Les autres rues ai mis hors
De ſa rime, puiſqu’ils n’ont chief

M. Géraud, dans l’appendice de son ouvrage, nous fournit un autre document, une poésie, qui n’est autre chose qu’une odieuse contrefaçon de Guillot, et que M. Teulet a découvert dans les manuscrits de la bibliothèque Cottonienne de Londres. L’auteur du poème a perdu sa femme, et la cherche dans toutes les rues :

La perdi en un carfour
٠٠٠٠٠٠٠٠٠٠٠٠٠٠٠٠٠٠٠٠٠٠٠٠٠
D’un coſté ala et moi d’auſtre,
Onques puis ne viſmes l’un l’autre.

Ce document est encore bien plus incomplet que le poème de Guillot, puisqu’il ne présente que 165 rues dans le quartier d’Outre-Grant-Pont, et encore répète-t-il souvent la même rue sous différents noms, comme la rue Bertault-qui-Dort, qu’il désigne plus haut sous le nom de Grant Cul-de-Sac.
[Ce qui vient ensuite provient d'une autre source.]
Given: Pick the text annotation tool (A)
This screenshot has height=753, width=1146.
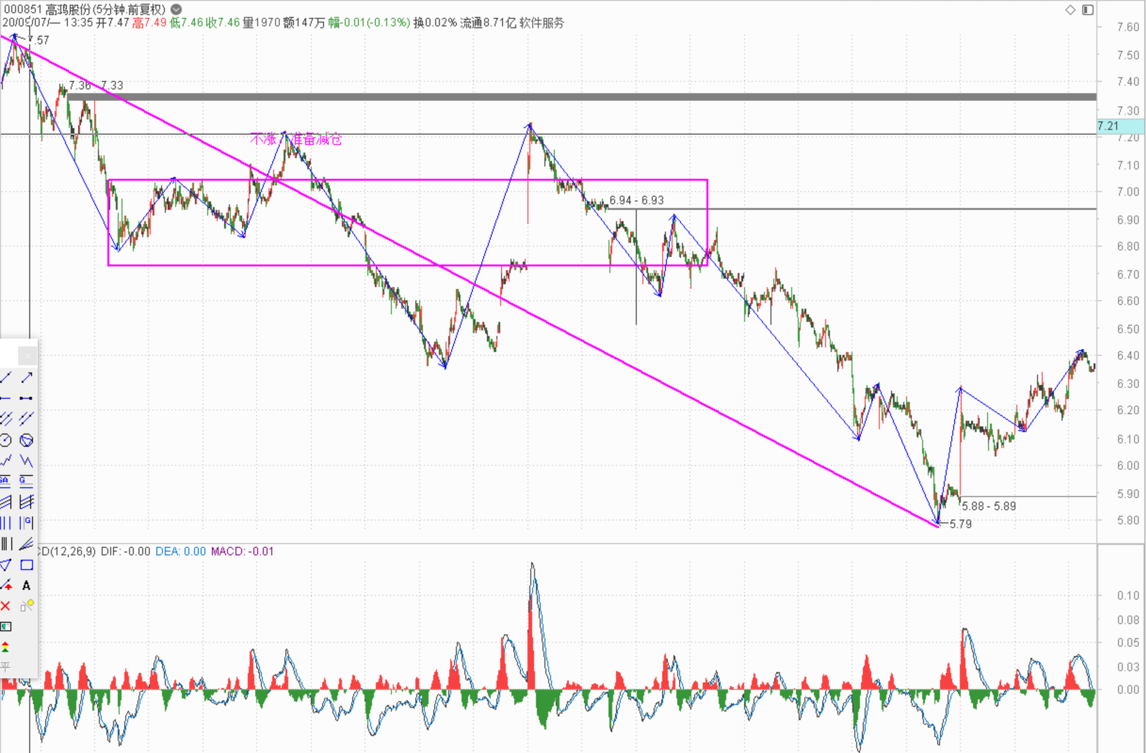Looking at the screenshot, I should pos(26,585).

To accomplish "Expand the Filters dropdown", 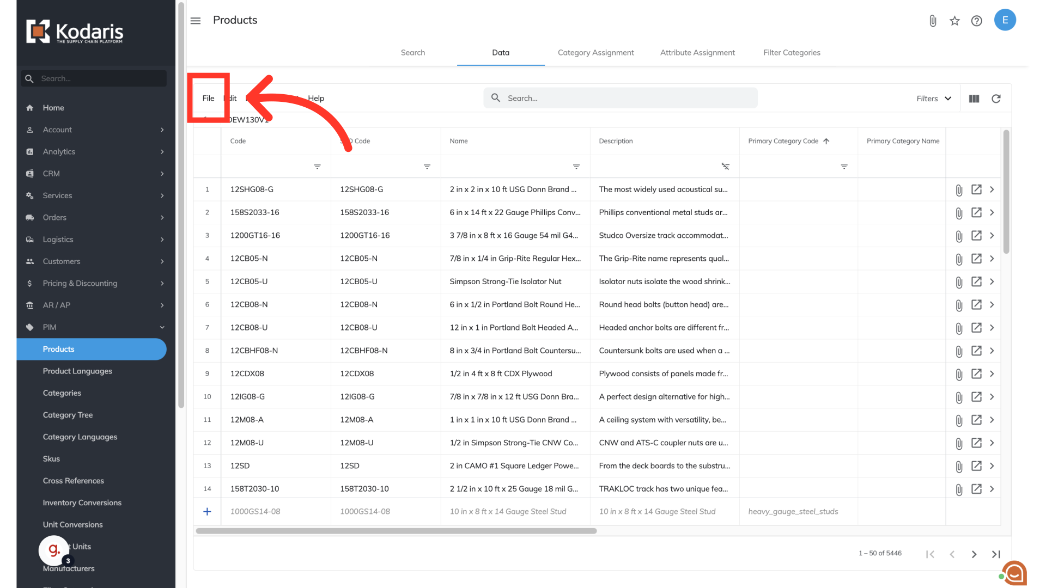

Nous croyons donc pouvoir affirmer, d’après ce qui précède, que Guillot composa son célèbre Dit des rues de 1300 à 1310, et que ce document n’en reste pas moins un des plus intéressants de l’époque.

Il nous reste à dire le peu que l’on sait du poète et de sa vie ; ce peu, nous le devons à M. Louis Lazare, qui aurait trouvé les vers suivants dans une vieille chronique :

Opérateur-poète eſi un aſſez beau lot,
Je deſcends droictement de meſſire Guillot,
Qui mit Paris en vers, rêva l’échevinage,
Pour adoucir un peu ſon triſte cocuage.

Il faut rapprocher ces vers du vieux proverbe : Cocu comme un échevin, et dire que notre poète, en sa qualité d’historien de Paris, était bien digne de la consolation qu’il demandait.

Quelques mots maintenant au sujet du poème lui-même :

L’auteur ne s’est guère préoccupé que de la rime, et parmi les nombreuses licences poétiques qu’il a prises, la moindre n’a pas été de modifier les noms des rues quand le vers l’exigeait. Son poème est divisé en trois parties : la première comprend la liste des rues de l’Université ; la deuxième, celle des rues de la Cité ; et la troisième, celle ndes rues de la Ville.

Nous pensons qu’après toutes les mutilations administratives que Paris a subies dans ces dernières années, qu’après tant de changements de noms qui n’ont pas de raison d’être, le petit opuscule de Guillot sera relu avec intérêt par tous les amateurs d’archéologie. Le texte a été revu soigneusement sur le manuscrit déposé à la Bibliothèque nationale[2]. Quant aux notes, nous nous sommes servi des travaux de nos devanciers, en les développant.

Nous citerons en première ligne l’abbé Lebeuf ; et parmi les ouvrages modernes, les dictionnaires historiques de MM. Louis Lazare et Frédéric Lock, qui, les premiers, ont su relever le vieux Paris de ses ruines, et arracher à la pioche des démolisseurs les antiques souvenirs qui s’y rattachent.

E. Mareuse.


15 Mai 1875.

  1. La population de Paris en 1300 est évaluée par M. Géraud à 200,000 habitants, en y comprenant les faubourgs.